EXTRACTED INFORMATION section start

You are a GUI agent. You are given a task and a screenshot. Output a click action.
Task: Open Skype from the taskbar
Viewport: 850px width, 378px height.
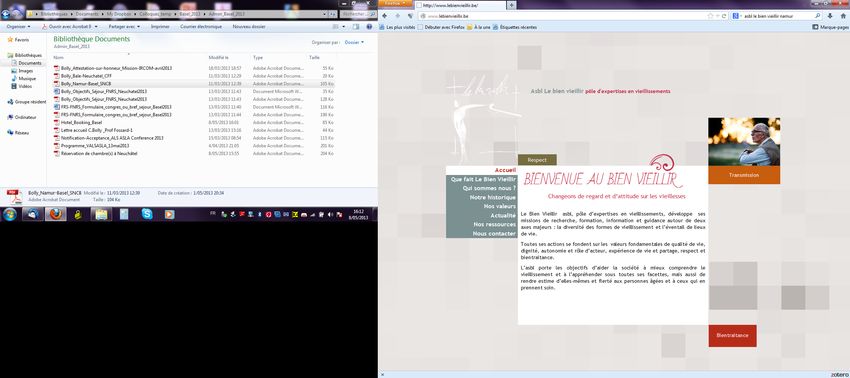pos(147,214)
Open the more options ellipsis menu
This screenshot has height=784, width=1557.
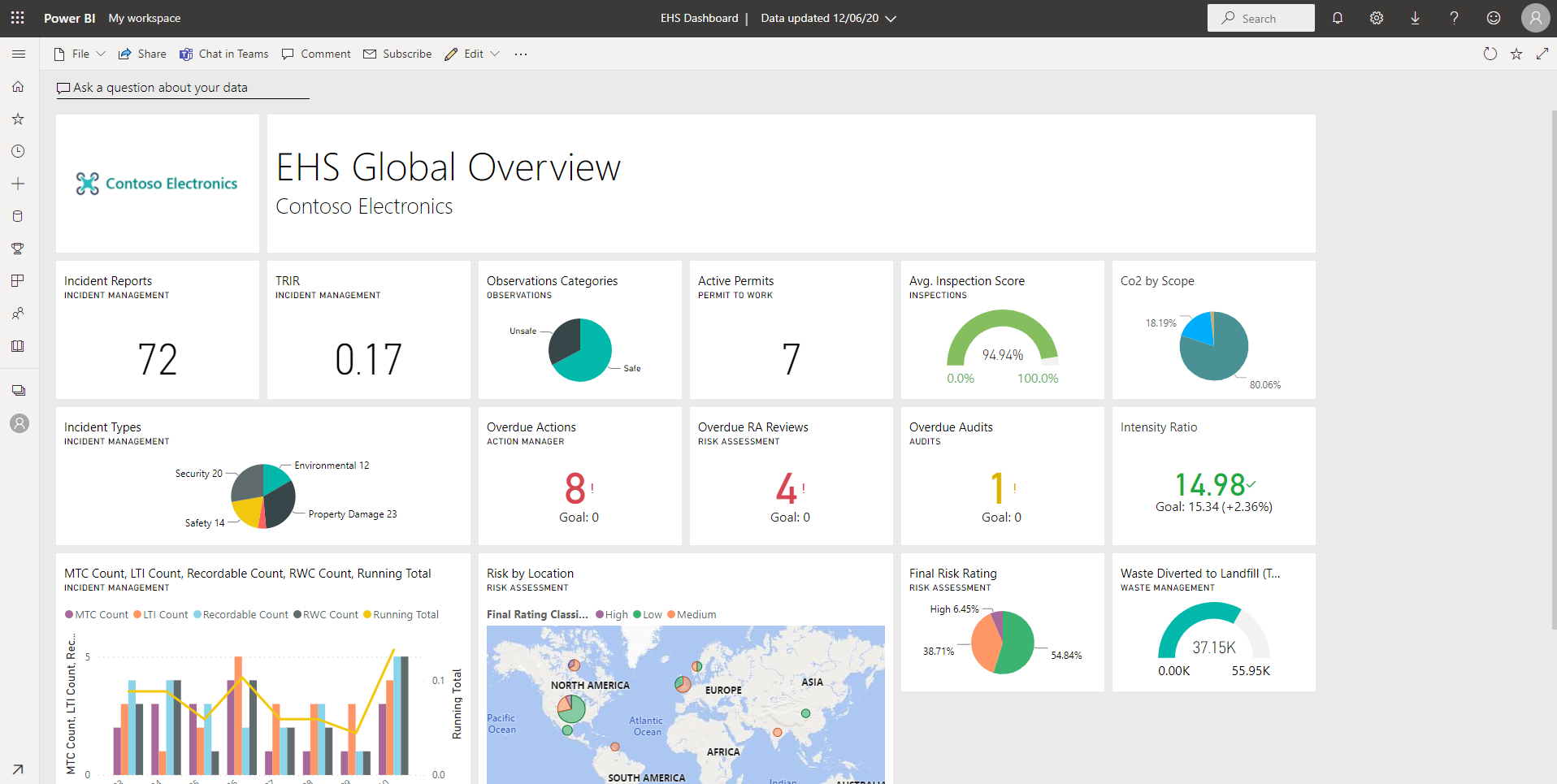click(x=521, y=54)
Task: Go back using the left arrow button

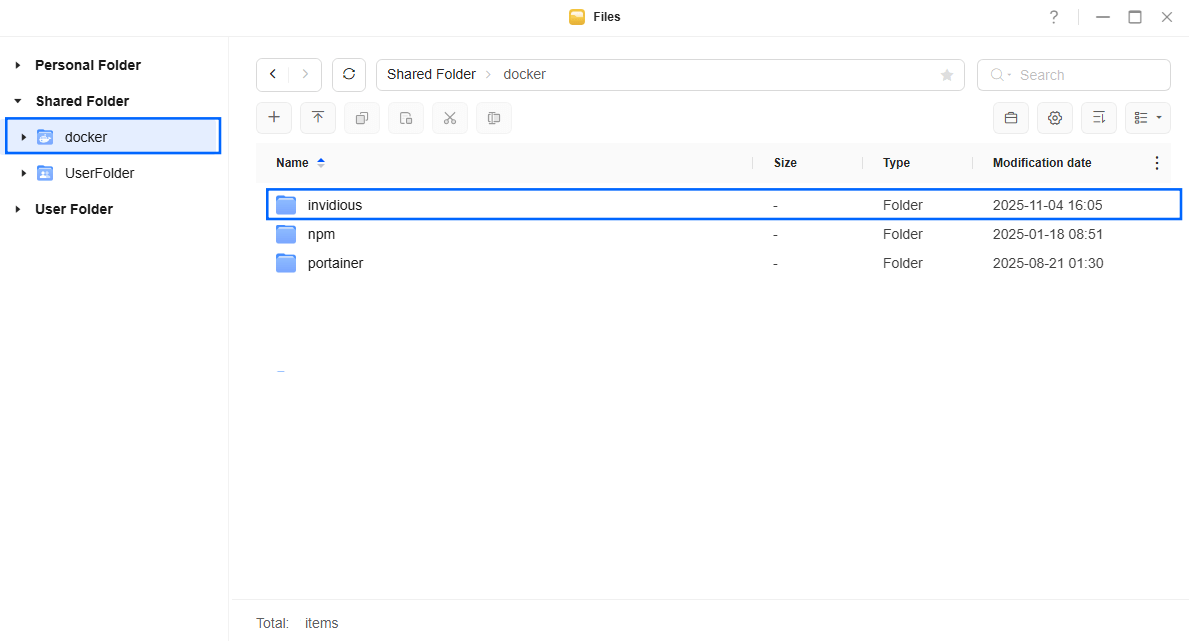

EXTRACTED INFORMATION section end

■ **WORK TO BE COMPLETED**:
Tally the lines above that contain the word "Open", and reply with only the number.

■ **RESULT FOR THIS EXERCISE**:
2